*** Block opens ***

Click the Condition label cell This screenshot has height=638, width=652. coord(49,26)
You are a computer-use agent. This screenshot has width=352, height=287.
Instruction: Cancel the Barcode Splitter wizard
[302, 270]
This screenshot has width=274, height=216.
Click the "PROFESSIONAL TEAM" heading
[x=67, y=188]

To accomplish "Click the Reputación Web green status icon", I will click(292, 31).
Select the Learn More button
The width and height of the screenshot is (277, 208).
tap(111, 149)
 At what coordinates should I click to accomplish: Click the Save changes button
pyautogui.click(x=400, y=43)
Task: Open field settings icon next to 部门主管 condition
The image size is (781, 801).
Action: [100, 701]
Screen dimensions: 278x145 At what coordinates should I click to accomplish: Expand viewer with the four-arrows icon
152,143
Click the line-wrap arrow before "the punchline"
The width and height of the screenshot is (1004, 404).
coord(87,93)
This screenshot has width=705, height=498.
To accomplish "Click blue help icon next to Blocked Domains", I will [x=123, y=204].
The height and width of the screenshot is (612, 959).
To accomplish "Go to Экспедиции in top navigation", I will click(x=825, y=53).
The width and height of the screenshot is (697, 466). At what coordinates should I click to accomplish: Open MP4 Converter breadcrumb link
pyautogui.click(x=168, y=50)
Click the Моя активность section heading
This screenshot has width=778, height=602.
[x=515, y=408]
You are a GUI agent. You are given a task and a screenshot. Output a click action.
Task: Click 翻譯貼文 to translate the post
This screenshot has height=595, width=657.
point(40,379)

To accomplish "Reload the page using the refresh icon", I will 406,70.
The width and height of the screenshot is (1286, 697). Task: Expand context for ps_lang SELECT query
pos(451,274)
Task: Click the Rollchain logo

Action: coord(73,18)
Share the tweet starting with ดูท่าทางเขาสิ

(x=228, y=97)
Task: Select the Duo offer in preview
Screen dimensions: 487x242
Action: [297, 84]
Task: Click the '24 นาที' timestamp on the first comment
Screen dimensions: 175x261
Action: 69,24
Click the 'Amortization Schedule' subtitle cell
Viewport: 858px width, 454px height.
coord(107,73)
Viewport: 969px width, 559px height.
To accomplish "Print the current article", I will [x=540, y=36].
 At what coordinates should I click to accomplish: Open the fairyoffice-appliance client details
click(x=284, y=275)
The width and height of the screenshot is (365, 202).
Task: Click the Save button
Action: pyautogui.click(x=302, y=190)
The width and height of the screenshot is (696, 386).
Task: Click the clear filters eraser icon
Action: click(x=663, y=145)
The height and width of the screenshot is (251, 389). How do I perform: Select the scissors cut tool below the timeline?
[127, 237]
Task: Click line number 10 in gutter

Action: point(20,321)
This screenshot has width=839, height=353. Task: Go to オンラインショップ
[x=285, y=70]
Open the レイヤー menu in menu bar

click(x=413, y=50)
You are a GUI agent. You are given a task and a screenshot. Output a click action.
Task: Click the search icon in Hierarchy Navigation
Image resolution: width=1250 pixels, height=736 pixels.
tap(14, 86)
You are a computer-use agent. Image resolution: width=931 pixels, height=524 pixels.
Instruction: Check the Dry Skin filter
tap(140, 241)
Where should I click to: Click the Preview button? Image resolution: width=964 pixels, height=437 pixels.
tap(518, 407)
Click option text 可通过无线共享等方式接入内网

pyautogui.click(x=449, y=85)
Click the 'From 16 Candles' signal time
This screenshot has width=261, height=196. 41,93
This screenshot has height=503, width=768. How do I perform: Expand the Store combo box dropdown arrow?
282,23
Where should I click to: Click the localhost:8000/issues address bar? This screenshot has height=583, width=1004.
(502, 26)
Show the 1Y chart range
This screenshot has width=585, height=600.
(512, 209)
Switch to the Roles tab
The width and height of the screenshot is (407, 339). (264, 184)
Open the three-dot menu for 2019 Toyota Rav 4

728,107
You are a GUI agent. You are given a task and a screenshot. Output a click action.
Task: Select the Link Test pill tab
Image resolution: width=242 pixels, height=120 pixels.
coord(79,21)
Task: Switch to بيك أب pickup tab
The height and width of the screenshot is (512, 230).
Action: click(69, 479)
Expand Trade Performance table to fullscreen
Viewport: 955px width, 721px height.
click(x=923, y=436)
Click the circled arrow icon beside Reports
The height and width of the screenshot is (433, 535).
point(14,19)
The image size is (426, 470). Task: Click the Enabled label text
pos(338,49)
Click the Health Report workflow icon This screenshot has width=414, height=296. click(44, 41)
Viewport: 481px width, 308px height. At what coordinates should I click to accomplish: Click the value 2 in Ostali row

*** Block closes ***

Exercise:
Copy the material above, line for line.

Solution below:
Click the Condition label cell This screenshot has height=638, width=652. coord(49,26)
You are a computer-use agent. This screenshot has width=352, height=287.
Instruction: Cancel the Barcode Splitter wizard
[302, 270]
This screenshot has width=274, height=216.
Click the "PROFESSIONAL TEAM" heading
[x=67, y=188]

To accomplish "Click the Reputación Web green status icon", I will click(292, 31).
Select the Learn More button
The width and height of the screenshot is (277, 208).
tap(111, 149)
 At what coordinates should I click to accomplish: Click the Save changes button
pyautogui.click(x=400, y=43)
Task: Open field settings icon next to 部门主管 condition
The image size is (781, 801).
Action: [100, 701]
Screen dimensions: 278x145 At what coordinates should I click to accomplish: Expand viewer with the four-arrows icon
152,143
Click the line-wrap arrow before "the punchline"
The width and height of the screenshot is (1004, 404).
coord(87,93)
This screenshot has width=705, height=498.
To accomplish "Click blue help icon next to Blocked Domains", I will [x=123, y=204].
The height and width of the screenshot is (612, 959).
To accomplish "Go to Экспедиции in top navigation", I will click(x=825, y=53).
The width and height of the screenshot is (697, 466). At what coordinates should I click to accomplish: Open MP4 Converter breadcrumb link
pyautogui.click(x=168, y=50)
Click the Моя активность section heading
This screenshot has width=778, height=602.
[x=515, y=408]
You are a GUI agent. You are given a task and a screenshot. Output a click action.
Task: Click 翻譯貼文 to translate the post
This screenshot has height=595, width=657.
point(40,379)

To accomplish "Reload the page using the refresh icon", I will 406,70.
The width and height of the screenshot is (1286, 697). Task: Expand context for ps_lang SELECT query
pos(451,274)
Task: Click the Rollchain logo

Action: coord(73,18)
Share the tweet starting with ดูท่าทางเขาสิ

(x=228, y=97)
Task: Select the Duo offer in preview
Screen dimensions: 487x242
Action: [297, 84]
Task: Click the '24 นาที' timestamp on the first comment
Screen dimensions: 175x261
Action: 69,24
Click the 'Amortization Schedule' subtitle cell
Viewport: 858px width, 454px height.
coord(107,73)
Viewport: 969px width, 559px height.
To accomplish "Print the current article", I will [x=540, y=36].
 At what coordinates should I click to accomplish: Open the fairyoffice-appliance client details
click(x=284, y=275)
The width and height of the screenshot is (365, 202).
Task: Click the Save button
Action: pyautogui.click(x=302, y=190)
The width and height of the screenshot is (696, 386).
Task: Click the clear filters eraser icon
Action: click(x=663, y=145)
The height and width of the screenshot is (251, 389). How do I perform: Select the scissors cut tool below the timeline?
[127, 237]
Task: Click line number 10 in gutter

Action: point(20,321)
This screenshot has width=839, height=353. Task: Go to オンラインショップ
[x=285, y=70]
Open the レイヤー menu in menu bar

click(x=413, y=50)
You are a GUI agent. You are given a task and a screenshot. Output a click action.
Task: Click the search icon in Hierarchy Navigation
Image resolution: width=1250 pixels, height=736 pixels.
tap(14, 86)
You are a computer-use agent. Image resolution: width=931 pixels, height=524 pixels.
Instruction: Check the Dry Skin filter
tap(140, 241)
Where should I click to: Click the Preview button? Image resolution: width=964 pixels, height=437 pixels.
tap(518, 407)
Click option text 可通过无线共享等方式接入内网

pyautogui.click(x=449, y=85)
Click the 'From 16 Candles' signal time
This screenshot has width=261, height=196. 41,93
This screenshot has height=503, width=768. How do I perform: Expand the Store combo box dropdown arrow?
282,23
Where should I click to: Click the localhost:8000/issues address bar? This screenshot has height=583, width=1004.
(502, 26)
Show the 1Y chart range
This screenshot has width=585, height=600.
(512, 209)
Switch to the Roles tab
The width and height of the screenshot is (407, 339). (264, 184)
Open the three-dot menu for 2019 Toyota Rav 4

728,107
You are a GUI agent. You are given a task and a screenshot. Output a click action.
Task: Select the Link Test pill tab
Image resolution: width=242 pixels, height=120 pixels.
coord(79,21)
Task: Switch to بيك أب pickup tab
The height and width of the screenshot is (512, 230).
Action: click(69, 479)
Expand Trade Performance table to fullscreen
Viewport: 955px width, 721px height.
click(x=923, y=436)
Click the circled arrow icon beside Reports
The height and width of the screenshot is (433, 535).
point(14,19)
The image size is (426, 470). Task: Click the Enabled label text
pos(338,49)
Click the Health Report workflow icon This screenshot has width=414, height=296. click(44, 41)
Viewport: 481px width, 308px height. At what coordinates should I click to accomplish: Click the value 2 in Ostali row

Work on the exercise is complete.